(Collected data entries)
——

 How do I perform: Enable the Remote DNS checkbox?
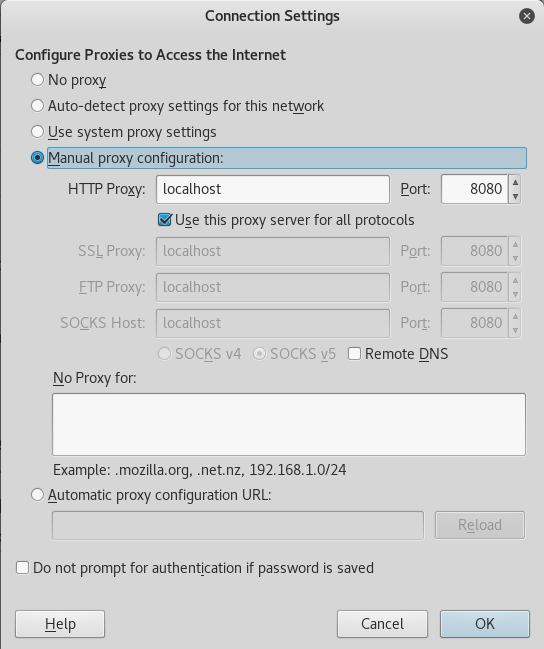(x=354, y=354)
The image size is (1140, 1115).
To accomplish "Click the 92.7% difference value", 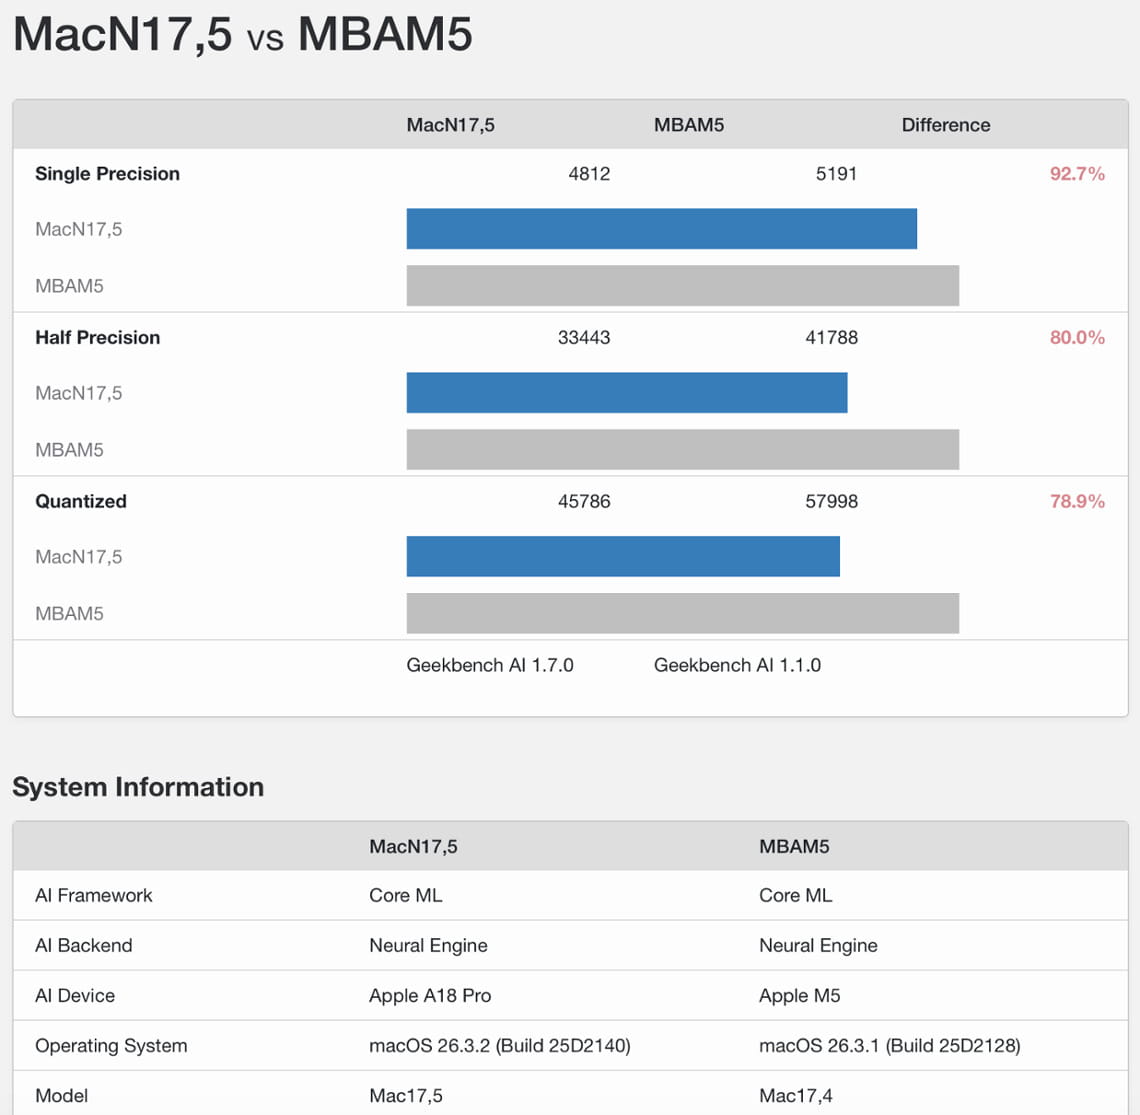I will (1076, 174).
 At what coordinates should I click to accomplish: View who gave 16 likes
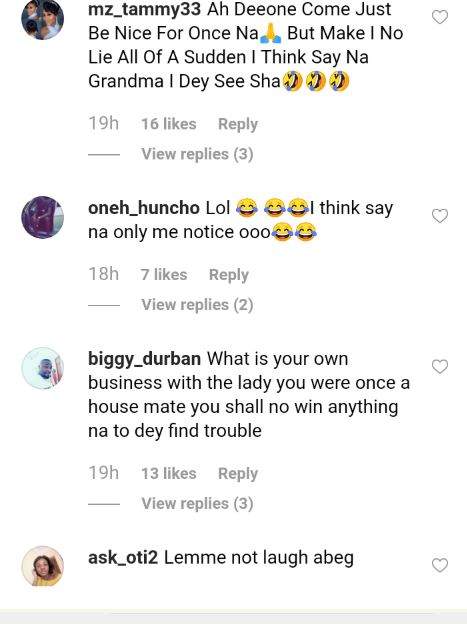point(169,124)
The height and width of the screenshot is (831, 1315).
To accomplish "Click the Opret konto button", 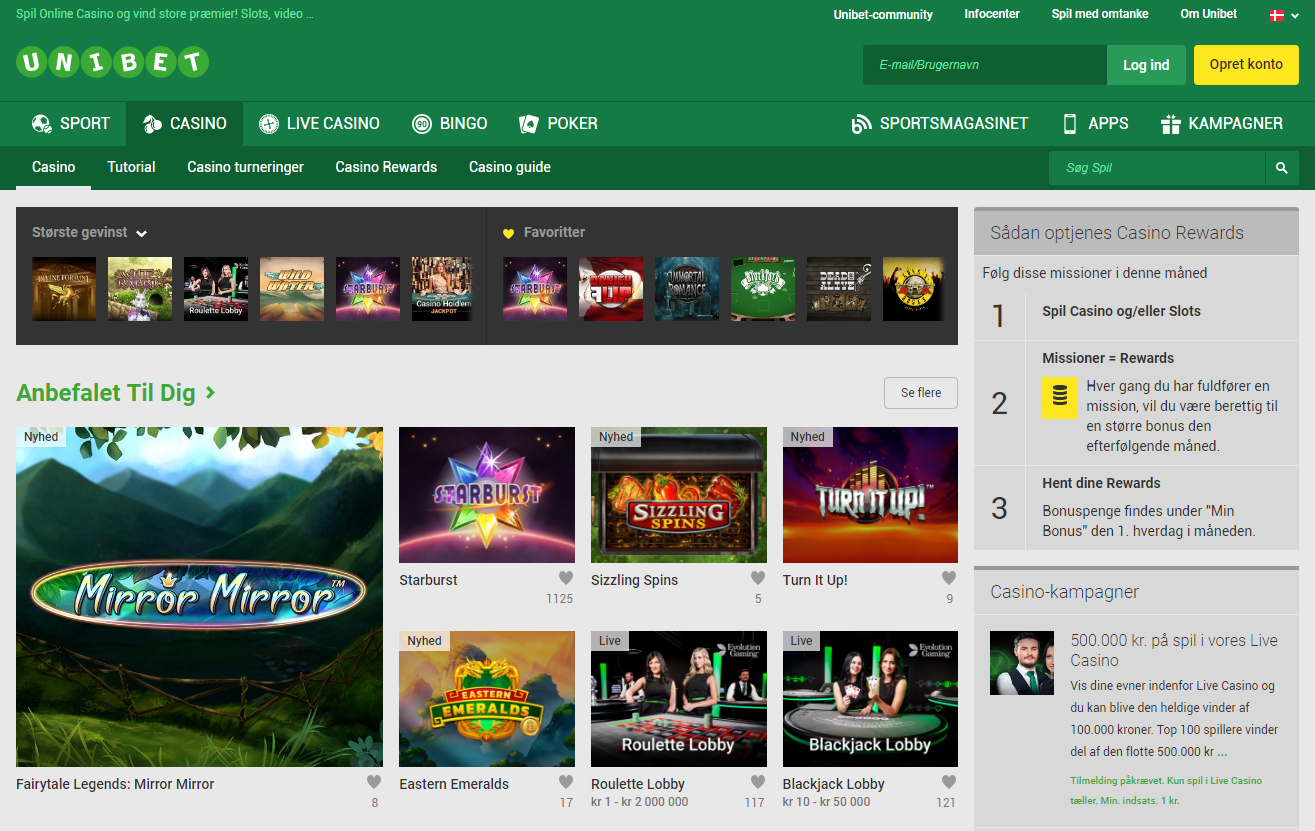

——

§ TASK DETAILS
Without the pictures, transcribe exactly the lines above from the one containing "The height and" through the last.

§ SOLUTION BELOW
The height and width of the screenshot is (831, 1315).
To accomplish "Click the Opret konto button", 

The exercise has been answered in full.